I read “Chasing Alice: How the Life, Murder, and Legacy of an English Teacher Changed a Delmarva Community” (Salt Water Media, LLC; Illustrated edition, November 1, 2020) at the beginning of the year after hearing the author on a podcast. A true crime fan—that doesn’t sound right, so let’s say avid reader—and as someone who remembered the story, I picked the book up. I was so busy writing my own book and getting it ready for release that I fell behind on reviews and didn’t get to writing this one until this past weekend. Yesterday, when I planned to get it finished and published, life happened.
Since Dad felt well enough today to go to the casino in Delaware, I decided to get things done on the way and while he played the slots. He helped by holding the book while I took a photo. So, here you go:
Almost ten years ago (2011), a 55-year-old English teacher went missing on the Eastern Shore of Maryland. At the time, I lived a county away, and I remember the story unfolding. Everyone was alarmed. All of us were horrified. At the same time, a young woman, the author of this book, a former student of Alice Davis (the subject of this book), heard the news. She was particularly devastated as Mrs. Davis had been pivotal in her life during a tough time and instrumental to her becoming the award-winning writer she became. Six years later—after spending those years extensively researching and interviewing family members, friends, former students, anyone who could help a reader know Alice Davis, Stephanie L. Fowler, determined that her dear teacher, mentor, and friend—would be remembered for more than her worst day, published "Chasing Alice."

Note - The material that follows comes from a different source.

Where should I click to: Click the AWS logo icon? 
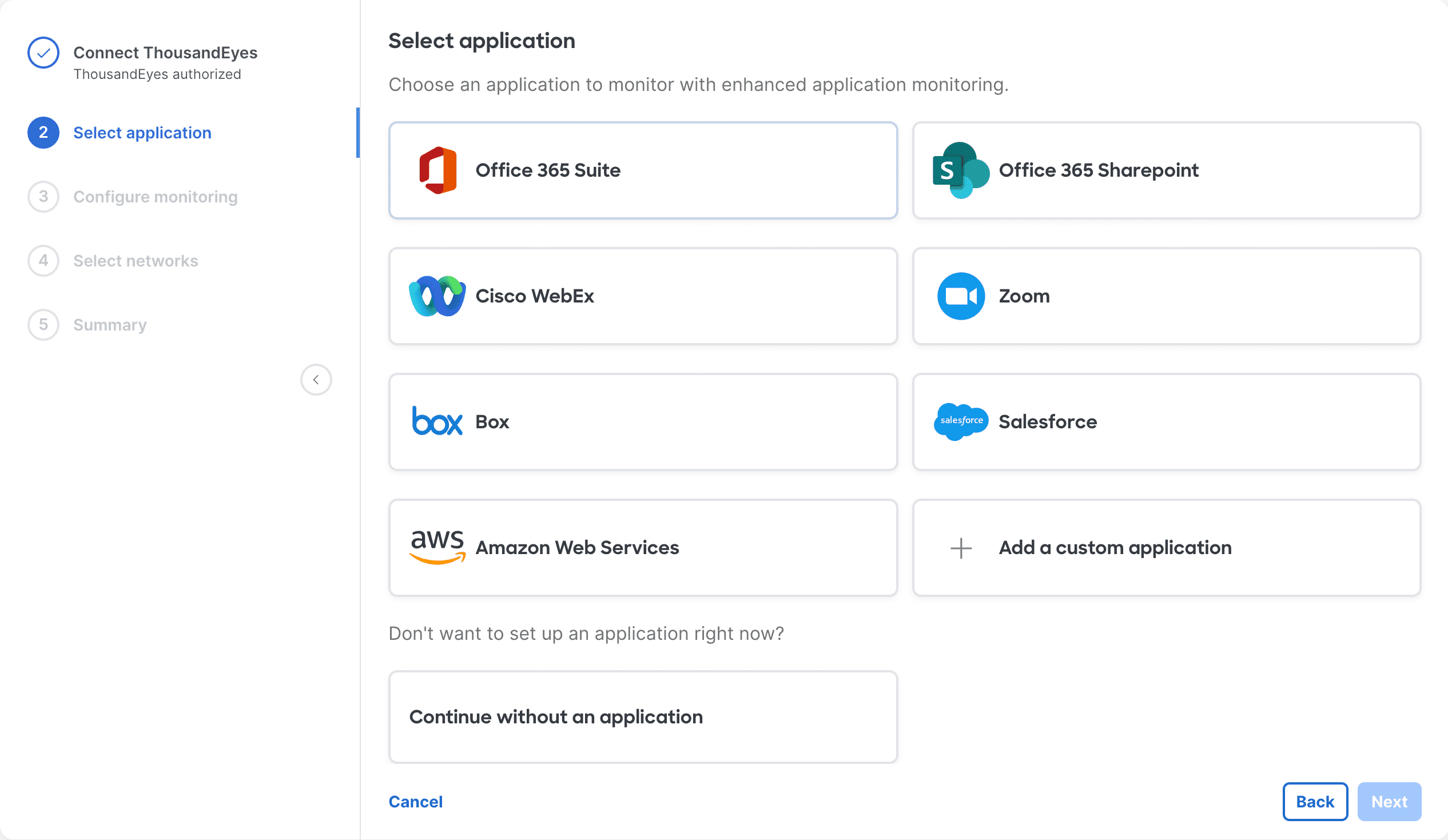coord(437,547)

So often, in true crime, the victim is one-dimensional: "She was always cheerful." "She was a wonderful teacher." "Everyone admired her." "We all miss her." Then the focus moves to the investigation, the suspects, the perpetrator, and those left behind. I am often left at the end having forgotten anything about the subject except that someone died. Not so here.
In "Chasing Alice," we come to know Alice Davis, her family, her dreams, her life before college, during, after, her methods of teaching, her married life... And, without one gratuitous description or phrase, we learn how she lived, how she died and who killed her.
In her mission to assure that we remember Alice for more than being a victim of murder, Stephanie L. Fowler succeeded. I couldn’t put her testimony to that down.
“Chasing Alice” is available wherever books are sold.